Exercise aim »
Retype only what runs from the beginning of the data through the line with "深圳震有 (11, 1635)"; please omit the pictures and keep every line exact.

-------- The data --------

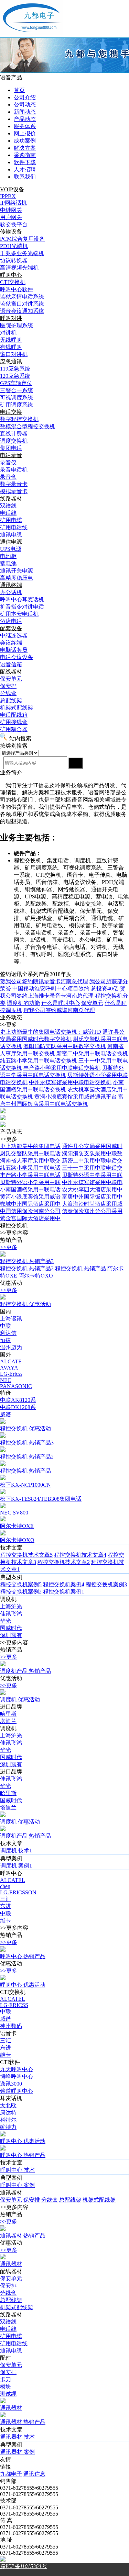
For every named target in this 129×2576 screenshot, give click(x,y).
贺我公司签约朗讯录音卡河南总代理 (44, 981)
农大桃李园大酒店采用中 (92, 1189)
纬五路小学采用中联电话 (30, 1168)
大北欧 (8, 2105)
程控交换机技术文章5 (26, 1555)
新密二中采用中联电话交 (92, 1161)
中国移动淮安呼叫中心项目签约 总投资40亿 (65, 988)
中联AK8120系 (18, 1400)
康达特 (8, 2112)
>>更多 (8, 1247)
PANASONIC (16, 1386)
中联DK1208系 (18, 1407)
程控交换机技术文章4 (80, 1555)
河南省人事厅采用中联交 (30, 1161)
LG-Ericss (11, 1374)
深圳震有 (11, 1635)
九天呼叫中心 (16, 2069)
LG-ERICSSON (18, 1892)
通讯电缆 (11, 2350)
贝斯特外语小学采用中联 (30, 1182)
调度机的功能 (23, 1003)
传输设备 (11, 232)
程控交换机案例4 (63, 1584)
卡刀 (5, 2379)
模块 (5, 2387)
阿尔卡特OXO (36, 1276)
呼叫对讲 (11, 318)
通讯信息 (34, 2474)
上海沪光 (11, 1606)
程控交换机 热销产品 (80, 1268)
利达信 (8, 1333)
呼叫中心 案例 (17, 2185)
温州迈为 (11, 1347)
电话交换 (11, 412)
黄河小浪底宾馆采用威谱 (30, 1197)
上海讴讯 (11, 1318)
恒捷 (5, 1340)
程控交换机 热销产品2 (27, 1268)
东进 (5, 1906)
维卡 (5, 1921)
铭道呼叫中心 (16, 2091)
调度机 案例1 (16, 1866)
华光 (5, 1621)
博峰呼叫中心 (16, 2076)
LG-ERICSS (14, 2005)
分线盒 (49, 2200)
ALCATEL (12, 1880)
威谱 (5, 1414)
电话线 (8, 2329)
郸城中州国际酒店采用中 (30, 1204)
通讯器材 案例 (17, 2452)
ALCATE (11, 1361)
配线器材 (11, 671)
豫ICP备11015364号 (23, 2566)
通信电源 (11, 542)
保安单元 (92, 1003)
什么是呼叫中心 (60, 1003)
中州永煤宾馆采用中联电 (92, 1182)
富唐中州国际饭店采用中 (92, 1197)
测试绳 (8, 2394)
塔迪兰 (8, 1721)
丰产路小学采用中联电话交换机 (61, 1068)
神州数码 (11, 2026)
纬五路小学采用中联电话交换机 (38, 1061)
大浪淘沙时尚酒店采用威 (92, 1204)
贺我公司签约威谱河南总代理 (59, 1010)
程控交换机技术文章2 (63, 1562)
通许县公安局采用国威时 (92, 1146)
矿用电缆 (11, 2336)
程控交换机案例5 (21, 1584)
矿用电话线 (14, 2343)
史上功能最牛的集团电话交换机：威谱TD (50, 1032)
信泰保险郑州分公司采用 (92, 1211)
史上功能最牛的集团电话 (30, 1146)
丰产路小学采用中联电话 (30, 1175)
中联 (5, 1326)
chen (5, 1886)
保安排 (31, 2200)
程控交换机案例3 (106, 1584)
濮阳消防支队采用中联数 (92, 1153)
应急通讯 (11, 361)
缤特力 (8, 2127)
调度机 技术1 (16, 1850)
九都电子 (11, 2474)
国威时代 (11, 1628)
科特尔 (8, 2120)
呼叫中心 (11, 275)
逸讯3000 (11, 2084)
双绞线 (8, 2322)
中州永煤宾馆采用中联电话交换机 (70, 1082)
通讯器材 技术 (17, 2437)
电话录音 (11, 455)
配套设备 (11, 628)
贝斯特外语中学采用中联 (92, 1175)
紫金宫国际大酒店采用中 (30, 1218)
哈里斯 (8, 1714)
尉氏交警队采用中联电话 (30, 1153)
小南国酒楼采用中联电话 (30, 1189)
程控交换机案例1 (63, 1592)
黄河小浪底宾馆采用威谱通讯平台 (75, 1097)
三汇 (5, 1899)
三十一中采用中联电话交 (92, 1168)
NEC (5, 1380)
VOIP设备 (12, 189)
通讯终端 (11, 585)
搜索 (75, 762)
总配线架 (70, 2200)
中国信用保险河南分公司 (30, 1211)
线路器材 (11, 498)
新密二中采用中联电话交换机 (92, 1053)
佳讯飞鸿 (11, 1613)
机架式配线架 (99, 2200)
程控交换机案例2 (21, 1592)
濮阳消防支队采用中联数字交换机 (64, 1046)
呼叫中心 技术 (17, 2170)
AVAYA (9, 1368)
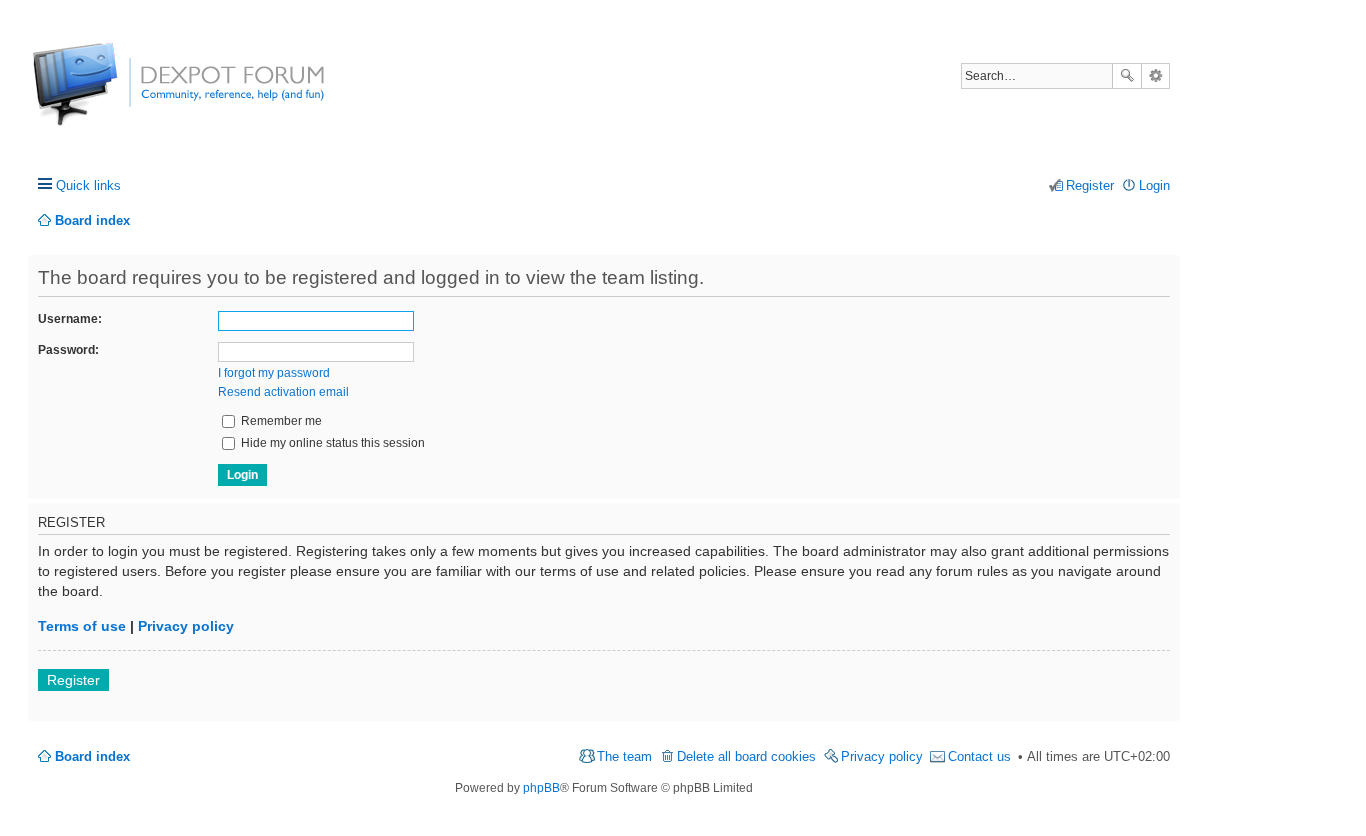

--------

Finished task »
For every named target in this 129×2576 screenshot, give click(x,y).
贺我公司签约朗讯录音卡河南总代理 (44, 981)
农大桃李园大酒店采用中 (92, 1189)
纬五路小学采用中联电话 (30, 1168)
大北欧 (8, 2105)
程控交换机技术文章5 (26, 1555)
新密二中采用中联电话交 (92, 1161)
中国移动淮安呼叫中心项目签约 总投资40亿 (65, 988)
中联AK8120系 (18, 1400)
康达特 (8, 2112)
>>更多 (8, 1247)
PANASONIC (16, 1386)
中联DK1208系 (18, 1407)
程控交换机技术文章4 (80, 1555)
河南省人事厅采用中联交 (30, 1161)
LG-Ericss (11, 1374)
深圳震有 (11, 1635)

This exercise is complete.